US school's homework for students: Write suicide notes
Parents slammed the assignment where young teens were asked to write first-person suicide notes calling it inappropriate
Parents revealed their horror after finding out students at a $41,000-a-year Manhattan private school were instructed to write suicide notes for their homework. The teenagers at York Prep were given the macabre assignment by their English teacher.

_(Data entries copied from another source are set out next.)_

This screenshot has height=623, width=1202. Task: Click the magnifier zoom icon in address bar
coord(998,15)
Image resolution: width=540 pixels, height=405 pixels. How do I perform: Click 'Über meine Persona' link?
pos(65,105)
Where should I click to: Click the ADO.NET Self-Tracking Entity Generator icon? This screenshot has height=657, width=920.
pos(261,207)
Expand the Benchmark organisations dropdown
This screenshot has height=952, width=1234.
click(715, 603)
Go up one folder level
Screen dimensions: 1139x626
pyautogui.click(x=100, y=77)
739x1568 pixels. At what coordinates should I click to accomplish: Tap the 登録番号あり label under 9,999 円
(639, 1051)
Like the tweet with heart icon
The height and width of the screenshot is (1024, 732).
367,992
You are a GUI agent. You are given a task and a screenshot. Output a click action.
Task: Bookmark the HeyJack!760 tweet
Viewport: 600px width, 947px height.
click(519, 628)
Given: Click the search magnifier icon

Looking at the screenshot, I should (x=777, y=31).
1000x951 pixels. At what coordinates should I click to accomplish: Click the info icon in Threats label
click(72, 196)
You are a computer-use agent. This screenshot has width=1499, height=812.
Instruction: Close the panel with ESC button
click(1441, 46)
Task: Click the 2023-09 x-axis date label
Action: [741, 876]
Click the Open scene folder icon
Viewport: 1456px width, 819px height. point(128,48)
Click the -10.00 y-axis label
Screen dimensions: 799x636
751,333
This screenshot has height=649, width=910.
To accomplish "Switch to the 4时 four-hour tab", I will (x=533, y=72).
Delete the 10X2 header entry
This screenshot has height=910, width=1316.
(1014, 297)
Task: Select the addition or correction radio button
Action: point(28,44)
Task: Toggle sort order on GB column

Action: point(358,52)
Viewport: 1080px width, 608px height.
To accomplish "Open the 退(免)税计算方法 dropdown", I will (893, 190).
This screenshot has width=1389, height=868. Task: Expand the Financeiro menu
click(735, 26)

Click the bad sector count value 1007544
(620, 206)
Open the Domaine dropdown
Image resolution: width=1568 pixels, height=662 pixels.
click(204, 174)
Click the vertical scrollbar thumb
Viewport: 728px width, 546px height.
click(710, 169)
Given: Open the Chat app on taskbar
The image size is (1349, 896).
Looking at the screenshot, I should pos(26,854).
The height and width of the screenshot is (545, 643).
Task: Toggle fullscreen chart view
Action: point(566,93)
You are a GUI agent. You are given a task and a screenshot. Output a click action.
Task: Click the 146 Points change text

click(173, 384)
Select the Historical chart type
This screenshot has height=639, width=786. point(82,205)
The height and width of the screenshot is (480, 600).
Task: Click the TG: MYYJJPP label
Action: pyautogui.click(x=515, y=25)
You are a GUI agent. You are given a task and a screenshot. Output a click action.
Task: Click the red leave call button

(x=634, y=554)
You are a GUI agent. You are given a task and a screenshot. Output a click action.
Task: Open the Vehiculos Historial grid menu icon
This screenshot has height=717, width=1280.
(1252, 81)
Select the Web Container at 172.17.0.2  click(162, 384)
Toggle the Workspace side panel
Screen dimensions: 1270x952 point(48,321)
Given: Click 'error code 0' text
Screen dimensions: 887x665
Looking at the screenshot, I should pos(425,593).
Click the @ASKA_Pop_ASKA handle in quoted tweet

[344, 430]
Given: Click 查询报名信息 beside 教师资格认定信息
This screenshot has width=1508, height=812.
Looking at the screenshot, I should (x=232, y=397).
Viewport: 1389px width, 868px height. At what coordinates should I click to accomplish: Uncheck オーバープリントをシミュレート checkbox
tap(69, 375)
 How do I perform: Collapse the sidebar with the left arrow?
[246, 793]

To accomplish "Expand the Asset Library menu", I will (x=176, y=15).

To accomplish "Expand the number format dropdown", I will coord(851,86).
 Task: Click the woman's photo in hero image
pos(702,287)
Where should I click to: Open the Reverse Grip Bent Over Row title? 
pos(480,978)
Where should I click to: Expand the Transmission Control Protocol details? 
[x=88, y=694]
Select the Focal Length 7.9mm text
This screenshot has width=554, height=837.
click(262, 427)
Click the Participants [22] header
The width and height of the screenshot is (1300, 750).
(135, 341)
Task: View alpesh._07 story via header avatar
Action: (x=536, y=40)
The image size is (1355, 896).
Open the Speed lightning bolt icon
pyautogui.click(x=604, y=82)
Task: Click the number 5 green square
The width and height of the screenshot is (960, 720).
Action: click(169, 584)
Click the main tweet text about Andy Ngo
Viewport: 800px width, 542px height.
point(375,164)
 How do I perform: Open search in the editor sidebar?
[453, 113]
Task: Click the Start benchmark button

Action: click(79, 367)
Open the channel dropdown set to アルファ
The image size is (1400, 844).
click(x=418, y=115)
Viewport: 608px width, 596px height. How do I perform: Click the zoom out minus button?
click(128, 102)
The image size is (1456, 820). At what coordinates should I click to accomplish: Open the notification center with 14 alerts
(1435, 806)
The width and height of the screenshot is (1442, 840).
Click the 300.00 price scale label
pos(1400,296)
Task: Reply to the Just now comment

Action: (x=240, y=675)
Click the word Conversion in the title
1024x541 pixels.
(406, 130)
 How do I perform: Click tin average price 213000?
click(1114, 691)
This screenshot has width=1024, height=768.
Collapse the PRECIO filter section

But parents of the elite private school blasted the task of writing a first-person suicide note as ‘inappropriate’.
The students were asked to write the letter from the perspective of May Boatwright, a character who kills herself in The Secret Life of Bees, a best-selling book and film. “We were pretty stunned at the scope of the assignment,” said a father of a ninth-grade student at the school. “We thought this was such an outrageous assignment for a 14-year-old to get,” he added. “We pay a lot of money to send our kids to the school.”
Headmaster Ronald Stewart said that he had not received any complaints from the parents. On its website the school bills itself as an ‘outstanding’ educational establishment. “York Prep is a co-educational, independent, private day school offering a traditional curriculum for grades 6-12. In the belief that every student can succeed, this Manhattan preparatory school provides a challenging yet supportive atmosphere that makes York Prep outstanding among private schools in New York.”
Not the first time
Last year, a French teacher has been suspended after asking a class full of teenagers to write suicide notes. He told the 13 to 14 year olds to imagine what they would say to themselves if they were about to end their lives out of ‘disgust’ for their lives. The assignment, set in October, read : ‘You’ve just turned 18. You’ve decided to end your life. Your decision is definitive’. In 2008, a school near Bridgend, Wales, England sparked outrage after pupils were ordered to write imaginary suicide notes in class. Students aged just 13 were told to carry out the exercise in an English lesson in order to ‘get into the mind of a troubled teenager’.
Child psychologists have regularly pointed out the dangers of mixing teenage angst with thoughts of suicide. The revelation comes at a troubling time — last week it was revealed nearly 1 in 6 high school students has seriously considered suicide, and 1 in 12 has attempted it, according to the semi-annual survey on youth risk behavior by the Centers for Disease Control and Prevention. According to the Center for Disease Control (CDC), suicide is the third leading cause of death for youth between the ages of 10 and 24, resulting in approximately 4,600 lives lost each year.